Le petit territoire surpeuplé est soumis à un siège total depuis le 7 octobre, sans approvisionnement d’eau, de nourriture, de médicaments, d’électricité et de carburant, les bombardements israéliens ont forcé 1,9 million de personnes à fuir leur domicile, soit 85% de la population selon l’ONU. En Cisjordanie occupée, où le Hamas n’est pas représenté, plus de 300 Palestiniens ont été tués par les soldats et les colons israéliens depuis le début de la guerre.
«Ils nous disent d’aller au sud, au nord, au centre: ce ne sont que des mensonges et des tromperies, il n’y a pas de zone sûre dans la bande de Gaza. Les enfants sont réduits à l’état de restes. Quelle est la faute de ces enfants innocents?», s’est indigné auprès de l’AFP Abou Rami Abou Al-Ais, un habitant du camp de réfugiés d’al-Maghazi (centre de la bande de Gaza), où une frappe survenue dimanche soir a notamment tué au moins 70 personnes, selon le ministère de la Santé du Hamas. À l’hôpital voisin de Deir el-Balah, des dizaines de corps, ont été enveloppés dans des sacs mortuaires après la frappe, a constaté l’AFP.

CONSIGNE: Reformulez sous forme de liste le paragraphe du texte de lecture qui débute par « Le petit territoire surpeuplé », sans perdre ses faits principaux.

DONNÉES FOURNIES:

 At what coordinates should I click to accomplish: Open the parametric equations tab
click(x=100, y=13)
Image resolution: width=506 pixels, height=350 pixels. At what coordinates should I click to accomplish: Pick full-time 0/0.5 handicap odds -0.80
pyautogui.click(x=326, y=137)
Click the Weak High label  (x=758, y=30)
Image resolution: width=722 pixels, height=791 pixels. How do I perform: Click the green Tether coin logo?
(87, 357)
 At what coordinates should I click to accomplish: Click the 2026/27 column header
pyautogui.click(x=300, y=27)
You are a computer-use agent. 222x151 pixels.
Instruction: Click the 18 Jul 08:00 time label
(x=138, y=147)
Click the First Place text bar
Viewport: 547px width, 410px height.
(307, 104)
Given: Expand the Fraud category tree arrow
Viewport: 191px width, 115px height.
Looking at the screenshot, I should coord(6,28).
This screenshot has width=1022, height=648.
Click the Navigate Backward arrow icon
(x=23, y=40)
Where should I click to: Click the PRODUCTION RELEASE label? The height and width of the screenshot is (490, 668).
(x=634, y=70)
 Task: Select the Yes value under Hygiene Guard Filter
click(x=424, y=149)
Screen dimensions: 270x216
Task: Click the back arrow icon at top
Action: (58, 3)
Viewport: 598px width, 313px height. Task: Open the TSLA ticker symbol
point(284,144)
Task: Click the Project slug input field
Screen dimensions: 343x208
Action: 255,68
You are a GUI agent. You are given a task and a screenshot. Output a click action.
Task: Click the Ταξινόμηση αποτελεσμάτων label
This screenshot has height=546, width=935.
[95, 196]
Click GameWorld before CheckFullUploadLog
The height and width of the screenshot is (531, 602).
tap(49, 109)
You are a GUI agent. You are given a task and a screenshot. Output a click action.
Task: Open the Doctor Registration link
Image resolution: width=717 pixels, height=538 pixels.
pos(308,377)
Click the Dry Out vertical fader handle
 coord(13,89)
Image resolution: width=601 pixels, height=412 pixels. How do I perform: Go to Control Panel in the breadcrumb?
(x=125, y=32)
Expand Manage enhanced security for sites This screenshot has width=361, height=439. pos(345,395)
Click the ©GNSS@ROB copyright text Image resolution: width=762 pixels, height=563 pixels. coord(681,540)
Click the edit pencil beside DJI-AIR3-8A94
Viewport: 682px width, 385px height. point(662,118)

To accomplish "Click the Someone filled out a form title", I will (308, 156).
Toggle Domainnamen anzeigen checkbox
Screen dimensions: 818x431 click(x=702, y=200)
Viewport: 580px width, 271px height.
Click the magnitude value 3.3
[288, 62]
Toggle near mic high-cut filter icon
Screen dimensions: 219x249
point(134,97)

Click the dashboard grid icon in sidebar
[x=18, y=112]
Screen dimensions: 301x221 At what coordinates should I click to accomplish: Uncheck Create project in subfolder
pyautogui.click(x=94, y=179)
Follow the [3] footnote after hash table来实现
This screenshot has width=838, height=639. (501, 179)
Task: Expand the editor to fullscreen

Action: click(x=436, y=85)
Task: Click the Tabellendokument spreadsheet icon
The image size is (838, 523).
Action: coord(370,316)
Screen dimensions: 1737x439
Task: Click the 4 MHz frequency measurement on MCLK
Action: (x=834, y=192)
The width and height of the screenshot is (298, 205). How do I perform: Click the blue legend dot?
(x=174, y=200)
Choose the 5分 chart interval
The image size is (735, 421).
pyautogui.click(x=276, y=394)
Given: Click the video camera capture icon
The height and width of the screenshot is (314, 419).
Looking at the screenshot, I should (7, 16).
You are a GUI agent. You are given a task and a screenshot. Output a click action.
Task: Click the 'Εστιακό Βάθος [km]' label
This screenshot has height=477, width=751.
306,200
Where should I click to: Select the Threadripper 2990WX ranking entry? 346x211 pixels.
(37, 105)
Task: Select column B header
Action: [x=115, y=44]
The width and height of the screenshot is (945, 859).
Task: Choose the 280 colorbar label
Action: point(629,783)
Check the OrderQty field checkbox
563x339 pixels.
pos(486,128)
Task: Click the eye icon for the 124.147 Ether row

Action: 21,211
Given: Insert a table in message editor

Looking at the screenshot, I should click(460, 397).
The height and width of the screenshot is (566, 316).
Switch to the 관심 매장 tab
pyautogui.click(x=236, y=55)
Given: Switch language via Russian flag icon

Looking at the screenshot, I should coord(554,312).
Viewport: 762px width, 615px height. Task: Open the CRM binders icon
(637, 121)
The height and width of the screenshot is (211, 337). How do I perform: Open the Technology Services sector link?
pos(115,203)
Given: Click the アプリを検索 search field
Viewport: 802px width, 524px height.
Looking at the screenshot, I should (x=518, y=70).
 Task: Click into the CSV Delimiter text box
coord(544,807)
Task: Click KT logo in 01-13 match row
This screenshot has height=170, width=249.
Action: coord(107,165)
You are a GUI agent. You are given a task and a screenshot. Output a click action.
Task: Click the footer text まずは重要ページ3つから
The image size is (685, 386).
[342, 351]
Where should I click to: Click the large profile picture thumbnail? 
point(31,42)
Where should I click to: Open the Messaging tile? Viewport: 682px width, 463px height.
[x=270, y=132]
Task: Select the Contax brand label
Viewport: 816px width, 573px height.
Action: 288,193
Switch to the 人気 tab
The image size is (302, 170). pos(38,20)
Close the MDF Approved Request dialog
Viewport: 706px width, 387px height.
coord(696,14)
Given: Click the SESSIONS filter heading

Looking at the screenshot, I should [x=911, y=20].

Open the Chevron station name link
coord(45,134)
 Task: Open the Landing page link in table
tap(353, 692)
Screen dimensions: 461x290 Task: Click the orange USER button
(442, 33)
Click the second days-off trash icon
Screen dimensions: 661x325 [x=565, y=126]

RÉPONSE RÉDIGÉE:
- Depuis le 7 octobre, le petit territoire surpeuplé subit un siège total, privé d'eau, de nourriture, de médicaments, d'électricité et de carburant.
- Les bombardements israéliens ont contraint 1,9 million de personnes à fuir leur domicile, soit 85 % de la population selon l'ONU.
- En Cisjordanie occupée, où le Hamas n'est pas représenté, plus de 300 Palestiniens ont été tués par les soldats et les colons israéliens depuis le début de la guerre.